Dystop

Along with many others, I oppose the destruction of infrastructure and targeted killing of civilians in Gaza and want political action towards a free Palestine by the UK. Britain is a nation with influence, and both historical and current responsibility.

One argument, lost in the others, is that the highly visible selective murder of a trapped people is a shop window, watched with great interest by other governments. What one democracy does with impunity, so might others. Not just solidarity should motivate us, but self-interest.

My son’s theme for his final GCSE art exam was “light and dark”. From there one can extrapolate from tone and colour to moral rectitude and corruption, no doubt as the teacher had intended. He used as a source the master of light, JMW Turner: including this depiction of the 1781 massacre on the slave ship Zong that came to light when the owners tried to claim insurance on their cargo. One spiritual and practical outcome of the centuries-long struggles for self-emancipation by enslaved and colonised peoples is that these helped shape labour movements and democracy in the colonising countries (see for example Priyamvada Gopal: Insurgent Empire). We who now call ourselves free have a debt to those who struggled against oppression before us. Art does not pay that debt, but perhaps shapes our thoughts so we act in other ways.

My son took his theme from the 1927 dystopian silent film Metropolis, for its gloriously grainy black and white images. After he has finished and handed his work in, I have started to use this as source for planned lino prints. In Fritz Lang’s film, there is a strange plot twist in which the workers’ spiritual leader is captured and made the template for a robot that leads the downtrodden in revolutionary destruction. Here is the lino ready for cutting, with the initial charcoal sketch and tracing. Drawing, tracing and refining onto the lino reshapes my thoughts.

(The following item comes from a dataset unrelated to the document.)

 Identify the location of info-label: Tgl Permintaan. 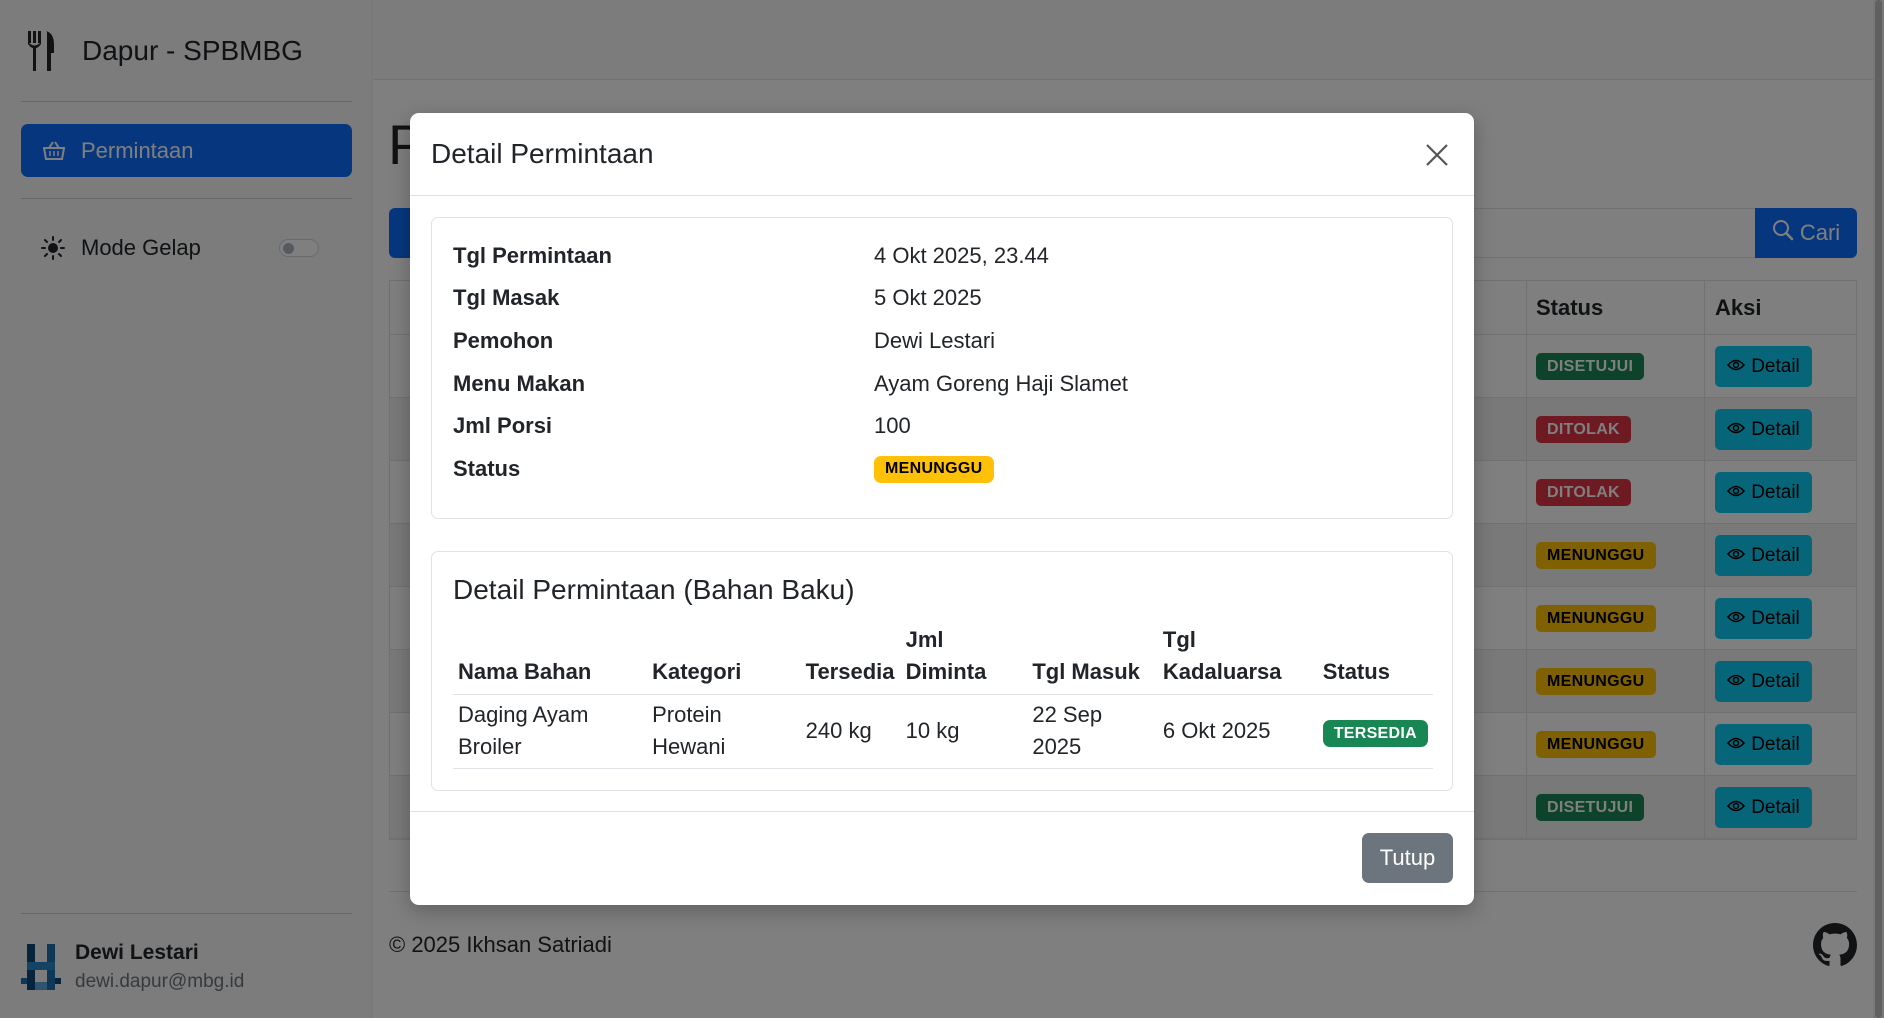
(532, 256).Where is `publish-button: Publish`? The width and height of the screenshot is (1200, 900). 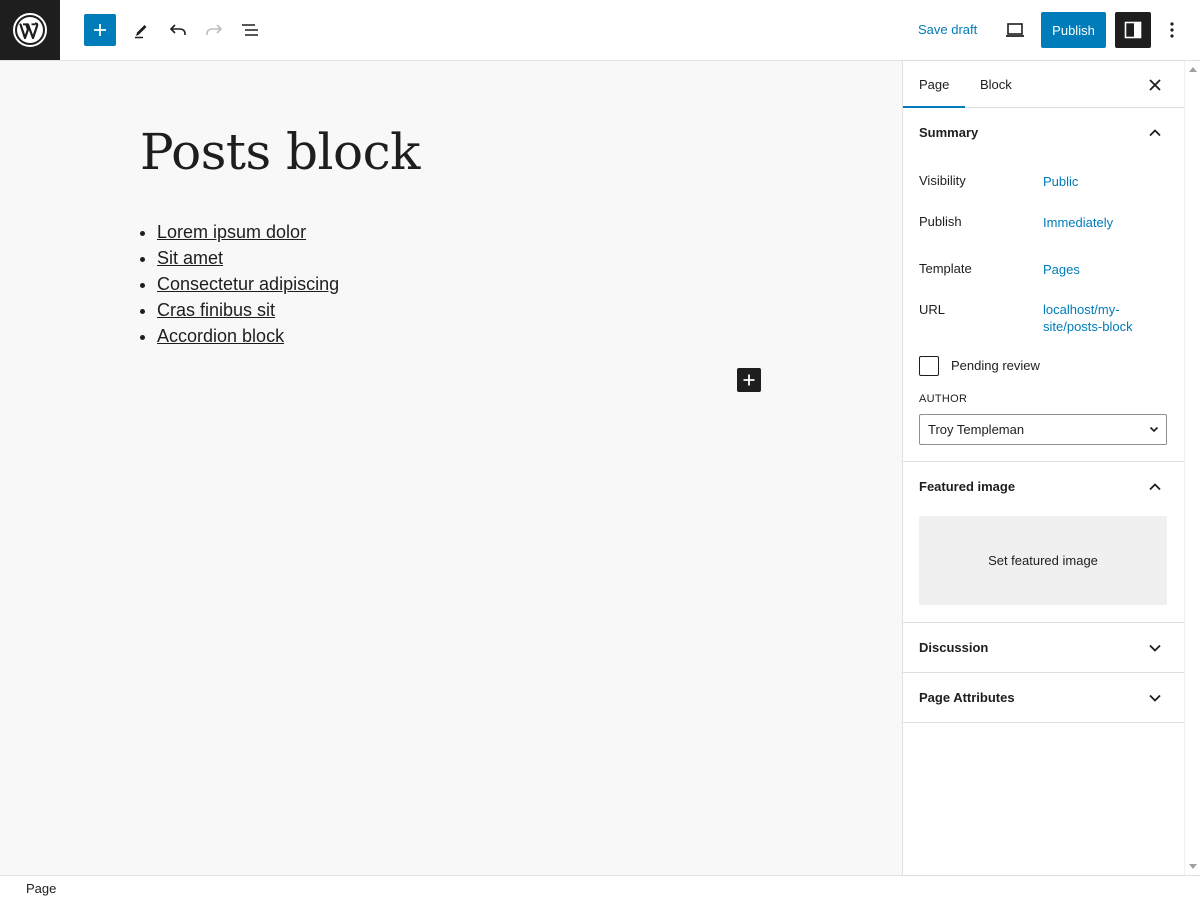
publish-button: Publish is located at coordinates (1074, 30).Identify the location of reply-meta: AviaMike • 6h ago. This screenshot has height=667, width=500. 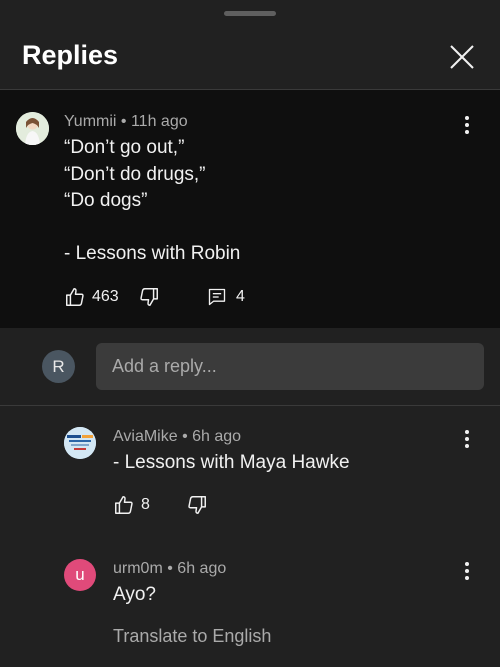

As an aside, here are the sketches and traces for the prints posted last week.

3 responses to “Dystop

  1. It’s really inspiring to read about your son’s work and sources of inspiration. It troubles me that for those of us ‘sitting pretty’, it’s way to easy to say it’s not our problem. The way we have meekly let our government (Australia), even pre-COVID, step in and reduce the human rights of our own citizens should be ringing way more alarm bells than it appears to be doing.

    BTW your sketches for your lino nlocks are great. It’s so interesting to see the same material being reflected in the different media, one hard and one soft. I am looking forward to seeing how this all develops.

  2. “the highly visible selective murder of a trapped people is a shop window, watched with great interest by other governments. What one democracy does with impunity, so might others. Not just solidarity should motivate us, but self-interest.”

    Great post. Important connections. And thank you for the art and your reflections.